## Create Pre-Import XML file

The OpenStreetMapping data file for San Francisco is 846MB which is really big. There are 11 million records. Most of these records are empty nodes which represent points on the earth.


There is no descriptive information for these nodes therefore they are not needed for our data consistency and uniformity checks. To make the data easier to process, we will filter out these empty nodes which do not have descriptive information.

First we store the source and target OSM XML filenames:


In [2]:
# Tiny File
#ORIGINAL_FILE = '/Users/markmavromatis/Downloads/san-francisco_california_tiny.osm'

# Medium File
#ORIGINAL_FILE = '/Users/markmavromatis/Downloads/san-francisco_california_medium.osm'

# Large File
#ORIGINAL_FILE = '/Users/markmavromatis/Downloads/san-francisco_california_large.osm'


# Original File
ORIGINAL_FILE = '/Users/markmavromatis/Downloads/san-francisco_california.osm'

# Output file
FINAL_OXM_XML_FILE = "/Users/markmavromatis/Downloads/san-francisco_california_filtered.osm"

# Parsing errors file
FINAL_OXM_ERRORS_FILE = "/Users/markmavromatis/Downloads/san-francisco_california_errors.txt"


## Phone Number Standardization

Phone numbers formatting is all over the place. We should standardize phone numbers where possible to preserve a format. Our preferred format:

(###) ###-####

Since all phone numbers are in the United States, we can remove the US country code (+1) if present.

In [3]:
import re

# Use regex to extract phone number from a field and standardize it.
# Regex found here: http://www.diveintopython.net/regular_expressions/phone_numbers.html

PHONE_PATTERN_REGEX = re.compile(r'(\d{3})\D*(\d{3})\D*(\d{4})\D*(\d*)$')


# Returns two values:
# 1) True/False Whether the standardization was successful
# 2) Standardized value (if successful)
# 3) Error
def standardize_phone_number(original_phone):

    was_successful = False
    error_message = ""
    new_phone = original_phone
    try:
        
        phone_parsing_result = PHONE_PATTERN_REGEX.search(original_phone)
        if phone_parsing_result == None:
            raise ValueError('Unable to parse phone number: ' + original_phone)
        new_phone_numbersonly = "".join(phone_parsing_result.groups())

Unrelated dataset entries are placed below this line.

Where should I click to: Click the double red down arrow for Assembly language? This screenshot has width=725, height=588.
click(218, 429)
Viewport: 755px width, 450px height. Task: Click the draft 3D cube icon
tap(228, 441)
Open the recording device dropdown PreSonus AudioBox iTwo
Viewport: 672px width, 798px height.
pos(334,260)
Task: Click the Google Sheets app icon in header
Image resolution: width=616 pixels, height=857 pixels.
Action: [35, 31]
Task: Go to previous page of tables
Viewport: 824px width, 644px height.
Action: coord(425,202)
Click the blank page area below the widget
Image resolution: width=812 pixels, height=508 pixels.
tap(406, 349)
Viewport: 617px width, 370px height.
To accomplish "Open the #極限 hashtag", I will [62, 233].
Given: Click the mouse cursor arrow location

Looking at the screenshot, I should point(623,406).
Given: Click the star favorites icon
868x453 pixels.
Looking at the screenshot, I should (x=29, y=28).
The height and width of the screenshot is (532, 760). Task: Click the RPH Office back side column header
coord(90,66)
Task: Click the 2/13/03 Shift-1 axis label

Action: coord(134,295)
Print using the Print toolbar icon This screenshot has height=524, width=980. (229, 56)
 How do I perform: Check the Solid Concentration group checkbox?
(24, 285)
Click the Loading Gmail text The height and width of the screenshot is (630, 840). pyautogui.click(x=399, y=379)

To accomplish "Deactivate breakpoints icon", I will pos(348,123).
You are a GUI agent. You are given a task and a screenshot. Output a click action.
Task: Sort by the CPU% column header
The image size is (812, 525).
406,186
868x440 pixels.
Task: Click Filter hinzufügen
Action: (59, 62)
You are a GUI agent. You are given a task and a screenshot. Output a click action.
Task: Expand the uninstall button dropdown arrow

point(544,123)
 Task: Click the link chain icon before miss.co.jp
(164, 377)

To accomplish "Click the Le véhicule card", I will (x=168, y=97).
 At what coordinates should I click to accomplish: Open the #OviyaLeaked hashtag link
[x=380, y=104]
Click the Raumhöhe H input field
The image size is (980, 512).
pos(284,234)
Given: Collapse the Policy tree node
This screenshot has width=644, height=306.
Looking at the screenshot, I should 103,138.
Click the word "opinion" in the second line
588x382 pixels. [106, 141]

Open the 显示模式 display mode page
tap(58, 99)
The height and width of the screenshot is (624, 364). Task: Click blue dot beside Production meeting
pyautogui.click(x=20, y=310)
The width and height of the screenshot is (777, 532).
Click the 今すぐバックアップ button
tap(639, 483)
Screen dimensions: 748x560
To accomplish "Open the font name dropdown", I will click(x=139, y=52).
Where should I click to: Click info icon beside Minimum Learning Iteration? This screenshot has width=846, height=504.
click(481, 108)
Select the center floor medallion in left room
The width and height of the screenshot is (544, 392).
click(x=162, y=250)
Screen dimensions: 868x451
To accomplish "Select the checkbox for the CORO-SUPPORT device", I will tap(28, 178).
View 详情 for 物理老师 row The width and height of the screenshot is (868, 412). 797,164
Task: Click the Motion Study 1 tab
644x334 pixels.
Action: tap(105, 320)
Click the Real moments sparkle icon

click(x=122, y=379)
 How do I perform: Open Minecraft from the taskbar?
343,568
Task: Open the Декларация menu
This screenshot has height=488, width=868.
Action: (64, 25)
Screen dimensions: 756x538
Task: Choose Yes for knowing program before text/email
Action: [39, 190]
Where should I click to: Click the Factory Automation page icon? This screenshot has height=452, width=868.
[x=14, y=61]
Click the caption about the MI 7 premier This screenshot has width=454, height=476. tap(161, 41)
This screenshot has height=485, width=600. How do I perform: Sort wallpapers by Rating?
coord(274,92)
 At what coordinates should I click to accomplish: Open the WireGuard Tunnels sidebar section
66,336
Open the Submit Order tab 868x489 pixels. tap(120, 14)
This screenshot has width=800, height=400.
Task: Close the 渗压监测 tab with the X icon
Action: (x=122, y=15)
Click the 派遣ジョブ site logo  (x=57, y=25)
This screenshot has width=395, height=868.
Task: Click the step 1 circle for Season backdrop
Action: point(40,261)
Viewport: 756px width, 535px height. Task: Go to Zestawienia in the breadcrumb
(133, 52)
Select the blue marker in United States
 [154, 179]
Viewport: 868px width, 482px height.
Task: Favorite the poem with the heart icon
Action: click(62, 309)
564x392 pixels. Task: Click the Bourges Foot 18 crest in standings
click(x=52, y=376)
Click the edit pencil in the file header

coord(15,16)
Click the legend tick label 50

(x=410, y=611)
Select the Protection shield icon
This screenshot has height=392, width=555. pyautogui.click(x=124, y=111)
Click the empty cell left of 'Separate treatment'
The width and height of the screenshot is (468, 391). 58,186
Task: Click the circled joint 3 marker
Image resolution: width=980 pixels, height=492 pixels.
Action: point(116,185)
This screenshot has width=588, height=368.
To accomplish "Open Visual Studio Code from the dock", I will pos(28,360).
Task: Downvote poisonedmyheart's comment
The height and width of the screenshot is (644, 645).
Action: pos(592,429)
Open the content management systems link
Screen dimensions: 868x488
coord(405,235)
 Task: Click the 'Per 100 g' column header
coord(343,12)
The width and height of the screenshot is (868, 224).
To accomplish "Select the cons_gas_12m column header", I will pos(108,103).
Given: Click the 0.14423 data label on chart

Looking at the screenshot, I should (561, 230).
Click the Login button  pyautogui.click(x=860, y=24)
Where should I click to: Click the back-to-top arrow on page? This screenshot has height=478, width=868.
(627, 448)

        # Remove country code (if included)            
        if new_phone_numbersonly[0] == '1':
            new_phone_numbersonly = new_phone_numbersonly[1:]

        
        if len(new_phone_numbersonly) != 10:
            
            raise ValueError('Invalid # of phone # digits for number: {}'.format(original_phone))

        #Format the number as (<area code>) <prefix>-<suffix>
        new_phone = "(" + new_phone_numbersonly[0:3] + ") " + new_phone_numbersonly[3:6] + "-" + new_phone_numbersonly[6:10]
        was_successful = True
        
    except ValueError as ve:
        error_message = ve.args[0]
        print("Unable to standardize phone number: ({})".format(original_phone))
    return was_successful, new_phone, error_message

In [4]:
# Test phone numbers
print(standardize_phone_number("211 111 1111"))
print(standardize_phone_number("223 456 7890"))
print(standardize_phone_number("(223) 456 7890"))
print(standardize_phone_number("(223) 456-7890"))
print(standardize_phone_number("223-456-7890"))
print(standardize_phone_number("1 223-456-7890"))
print(standardize_phone_number("+1 223-456-7890"))
#Error
print(standardize_phone_number("+1 22-456-7890"))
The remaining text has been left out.